* _CONSIGNA A_: Enumera las cosas que, según el texto sobre el «Covid» de Córdoba, esa experiencia le dio a quien narra.
* _CONSIGNA B_: Prosigue el texto sobre el «Covid» de Córdoba con un párrafo más, a partir de donde termina.

*** TEXTO MOSTRADO ***

El «Covid» de Córdoba fue una verdadera purificación. Me dio mayor tolerancia, comprensión, capacidad de perdón. También me dio una nueva empatía por los débiles y los indefensos. Y paciencia, mucha paciencia, que es el don de entender que las cosas importantes llevan tiempo, que el cambio es orgánico, que hay límites, y que tenemos que trabajar dentro de ellos y mantener al mismo tiempo los ojos en el horizonte, como hizo Jesús. Aprendí la importancia de ver lo grande en lo pequeño, y a estar atento a lo pequeño en las cosas grandes. Fue un período de crecimiento en muchos sentidos, como el rebrote después de una poda a fondo. Pero tengo que estar atento, porque cuando caés en ciertos defectos, en ciertos pecados, y te corregís, el diablo, como dice Jesús, vuelve, ve la casa «bien barrida y todo en orden» (Lucas 11, 25) y va a buscar otros siete espíritus peores que él. El fin de ese hombre, dice Jesús, es mucho peor que el principio. De eso me tengo que cuidar ahora en mi tarea de gobierno de la Iglesia, de no caer en los mismos defectos que tuve cuando fui superior religioso. Esta «segunda tentación» es la especialidad de los diablos educados. Cuando Jesús dice que el diablo manda siete demonios peores que él, dice que «entran y viven allí». Es decir, uno los deja entrar. Tocan el timbre, son amables, piden permiso para todo, pero toman posesión de la casa de todos modos. Es la tentación del demonio disfrazado de ángel de luz que Jesús nos muestra en estos pasajes.[6]
[6] En los Ejercicios espirituales, san Ignacio de Loyola, fundador de la Compañía de Jesús, observa: «Propio es del ángel malo, que se forma sub angelo lucis [se disfraza de ángel de luz]... Es a saber, traer pensamientos buenos y santos, conforme a la tal ánima justa, y después, poco a poco, procura de salirse, trayendo a la ánima a sus engaños cubiertos y perversas intenciones». (#332).

*** DATOS REGISTRADOS ***

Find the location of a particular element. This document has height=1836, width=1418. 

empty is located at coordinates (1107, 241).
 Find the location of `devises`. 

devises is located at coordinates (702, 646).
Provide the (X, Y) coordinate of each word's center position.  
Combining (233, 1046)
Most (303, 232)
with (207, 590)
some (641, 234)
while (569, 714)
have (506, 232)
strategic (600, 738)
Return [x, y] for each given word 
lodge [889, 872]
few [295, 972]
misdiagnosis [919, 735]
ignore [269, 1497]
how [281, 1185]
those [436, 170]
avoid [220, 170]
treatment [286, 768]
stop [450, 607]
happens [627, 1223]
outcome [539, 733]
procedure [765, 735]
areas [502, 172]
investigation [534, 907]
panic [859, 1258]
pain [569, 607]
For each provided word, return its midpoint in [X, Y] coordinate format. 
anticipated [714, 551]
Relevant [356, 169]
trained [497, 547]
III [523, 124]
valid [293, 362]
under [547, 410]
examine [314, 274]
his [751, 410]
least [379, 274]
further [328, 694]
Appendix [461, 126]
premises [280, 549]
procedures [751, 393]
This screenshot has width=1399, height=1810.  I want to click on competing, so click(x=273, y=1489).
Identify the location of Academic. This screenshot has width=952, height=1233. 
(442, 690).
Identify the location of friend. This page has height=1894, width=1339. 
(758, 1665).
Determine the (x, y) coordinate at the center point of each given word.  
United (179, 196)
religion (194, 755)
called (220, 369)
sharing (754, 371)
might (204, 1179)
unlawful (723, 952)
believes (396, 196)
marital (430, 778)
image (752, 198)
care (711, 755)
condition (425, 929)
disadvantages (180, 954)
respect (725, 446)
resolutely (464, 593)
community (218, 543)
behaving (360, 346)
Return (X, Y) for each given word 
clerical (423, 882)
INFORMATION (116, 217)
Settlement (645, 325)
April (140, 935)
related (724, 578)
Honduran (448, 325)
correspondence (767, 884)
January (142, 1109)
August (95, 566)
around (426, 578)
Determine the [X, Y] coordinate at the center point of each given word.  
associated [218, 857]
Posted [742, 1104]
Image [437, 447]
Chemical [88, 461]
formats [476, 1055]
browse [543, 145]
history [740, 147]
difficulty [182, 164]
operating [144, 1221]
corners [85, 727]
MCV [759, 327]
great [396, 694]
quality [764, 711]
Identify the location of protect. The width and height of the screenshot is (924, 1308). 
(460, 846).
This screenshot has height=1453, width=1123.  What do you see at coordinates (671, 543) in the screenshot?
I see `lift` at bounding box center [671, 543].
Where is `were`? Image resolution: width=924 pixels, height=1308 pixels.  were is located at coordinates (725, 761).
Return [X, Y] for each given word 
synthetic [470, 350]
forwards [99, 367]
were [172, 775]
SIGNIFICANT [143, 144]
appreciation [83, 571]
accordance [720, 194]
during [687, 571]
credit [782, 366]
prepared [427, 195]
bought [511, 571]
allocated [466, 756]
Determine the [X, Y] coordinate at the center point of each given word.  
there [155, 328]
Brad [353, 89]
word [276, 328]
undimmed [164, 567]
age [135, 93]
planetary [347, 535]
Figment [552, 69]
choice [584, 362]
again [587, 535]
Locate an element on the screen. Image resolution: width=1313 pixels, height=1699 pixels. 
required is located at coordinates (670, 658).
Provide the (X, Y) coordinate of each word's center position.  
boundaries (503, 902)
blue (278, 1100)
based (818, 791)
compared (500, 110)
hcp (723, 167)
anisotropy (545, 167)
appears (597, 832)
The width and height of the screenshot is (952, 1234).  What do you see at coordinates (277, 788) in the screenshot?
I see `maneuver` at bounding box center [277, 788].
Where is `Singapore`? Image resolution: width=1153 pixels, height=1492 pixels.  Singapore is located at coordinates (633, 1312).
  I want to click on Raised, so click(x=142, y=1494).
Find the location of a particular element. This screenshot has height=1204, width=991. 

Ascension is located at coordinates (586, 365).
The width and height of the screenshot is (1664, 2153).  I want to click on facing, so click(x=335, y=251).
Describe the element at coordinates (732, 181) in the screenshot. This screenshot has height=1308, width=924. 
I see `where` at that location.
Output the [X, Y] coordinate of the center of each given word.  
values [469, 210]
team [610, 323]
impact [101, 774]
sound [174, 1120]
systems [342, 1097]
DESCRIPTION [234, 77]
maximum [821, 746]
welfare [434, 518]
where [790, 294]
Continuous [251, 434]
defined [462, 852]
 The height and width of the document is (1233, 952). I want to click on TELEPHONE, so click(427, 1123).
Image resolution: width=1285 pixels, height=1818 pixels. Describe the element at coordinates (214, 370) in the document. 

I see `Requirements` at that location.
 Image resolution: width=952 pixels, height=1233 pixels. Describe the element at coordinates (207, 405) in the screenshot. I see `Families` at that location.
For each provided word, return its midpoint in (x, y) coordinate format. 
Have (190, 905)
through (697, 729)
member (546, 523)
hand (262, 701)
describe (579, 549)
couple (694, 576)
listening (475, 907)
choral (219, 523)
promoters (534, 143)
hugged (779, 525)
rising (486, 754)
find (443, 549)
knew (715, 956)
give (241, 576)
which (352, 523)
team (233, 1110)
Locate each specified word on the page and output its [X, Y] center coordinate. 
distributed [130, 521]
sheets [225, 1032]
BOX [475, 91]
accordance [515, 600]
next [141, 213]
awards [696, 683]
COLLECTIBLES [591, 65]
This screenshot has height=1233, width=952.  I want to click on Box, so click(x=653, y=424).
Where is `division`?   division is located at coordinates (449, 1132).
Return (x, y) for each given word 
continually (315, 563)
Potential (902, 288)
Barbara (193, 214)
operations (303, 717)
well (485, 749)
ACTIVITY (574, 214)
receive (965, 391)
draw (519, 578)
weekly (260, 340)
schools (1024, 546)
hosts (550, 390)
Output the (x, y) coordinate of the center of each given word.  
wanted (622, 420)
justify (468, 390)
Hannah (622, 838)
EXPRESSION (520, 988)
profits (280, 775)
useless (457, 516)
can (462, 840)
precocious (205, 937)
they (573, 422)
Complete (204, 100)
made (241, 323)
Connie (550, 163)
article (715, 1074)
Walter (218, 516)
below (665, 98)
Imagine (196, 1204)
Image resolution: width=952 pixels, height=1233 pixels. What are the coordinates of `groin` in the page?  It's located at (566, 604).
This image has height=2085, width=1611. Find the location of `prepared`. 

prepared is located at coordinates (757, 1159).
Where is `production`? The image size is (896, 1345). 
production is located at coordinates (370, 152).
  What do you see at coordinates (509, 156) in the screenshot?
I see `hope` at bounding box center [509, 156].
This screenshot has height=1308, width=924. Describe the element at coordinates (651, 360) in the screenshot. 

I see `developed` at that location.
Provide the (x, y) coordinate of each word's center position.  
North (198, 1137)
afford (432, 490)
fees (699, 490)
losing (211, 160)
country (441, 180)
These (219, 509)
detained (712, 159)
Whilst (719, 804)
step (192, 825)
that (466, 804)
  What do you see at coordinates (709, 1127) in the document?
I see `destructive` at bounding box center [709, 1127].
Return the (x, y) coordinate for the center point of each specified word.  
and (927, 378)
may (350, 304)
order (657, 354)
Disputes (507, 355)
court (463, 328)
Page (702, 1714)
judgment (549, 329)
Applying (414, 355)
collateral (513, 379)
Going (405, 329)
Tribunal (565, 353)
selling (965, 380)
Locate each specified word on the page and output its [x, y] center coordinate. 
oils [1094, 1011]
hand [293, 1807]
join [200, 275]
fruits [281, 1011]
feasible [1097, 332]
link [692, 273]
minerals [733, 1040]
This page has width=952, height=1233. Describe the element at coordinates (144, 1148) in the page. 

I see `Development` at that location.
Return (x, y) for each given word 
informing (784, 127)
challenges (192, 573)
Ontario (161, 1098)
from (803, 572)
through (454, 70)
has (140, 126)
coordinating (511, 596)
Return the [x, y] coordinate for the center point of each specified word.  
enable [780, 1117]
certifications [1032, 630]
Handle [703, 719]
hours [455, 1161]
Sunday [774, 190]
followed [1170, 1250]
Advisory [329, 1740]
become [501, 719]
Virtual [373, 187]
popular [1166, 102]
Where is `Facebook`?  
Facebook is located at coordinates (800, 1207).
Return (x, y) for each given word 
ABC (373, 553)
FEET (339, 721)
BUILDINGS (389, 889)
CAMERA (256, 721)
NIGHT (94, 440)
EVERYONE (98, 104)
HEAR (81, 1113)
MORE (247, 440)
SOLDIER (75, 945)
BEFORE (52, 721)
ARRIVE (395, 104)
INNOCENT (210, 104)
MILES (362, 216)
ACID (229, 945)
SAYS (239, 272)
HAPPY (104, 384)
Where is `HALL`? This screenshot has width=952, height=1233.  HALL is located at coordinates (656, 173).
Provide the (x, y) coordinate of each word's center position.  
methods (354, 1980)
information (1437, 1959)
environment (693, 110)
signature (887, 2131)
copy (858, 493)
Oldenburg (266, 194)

***

* _RESULTADO A_:
- mayor tolerancia
- comprensión
- capacidad de perdón
- una nueva empatía por los débiles y los indefensos
- paciencia, mucha paciencia

* _RESULTADO B_:
El retorno del demonio en la tentación es una larga tradición en la historia de la Iglesia. Pensá en las tentaciones de san Antonio o de Teresita de Jesús, por ejemplo, que pide que le tiren agua bendita porque el diablo la está rodeando para hacerla caer en el último momento. Yo, a mi edad, debería tener anteojos especiales para tratar de ver cuándo el diablo me rodea para hacerme caer en mi último momento, porque estoy al final de mi vida. Estos fueron mis principales «Covid personales». Lo que aprendí es que vos sufrís mucho, pero si dejás que te cambie, salís mejor. Pero si te atrincherás, salís peor.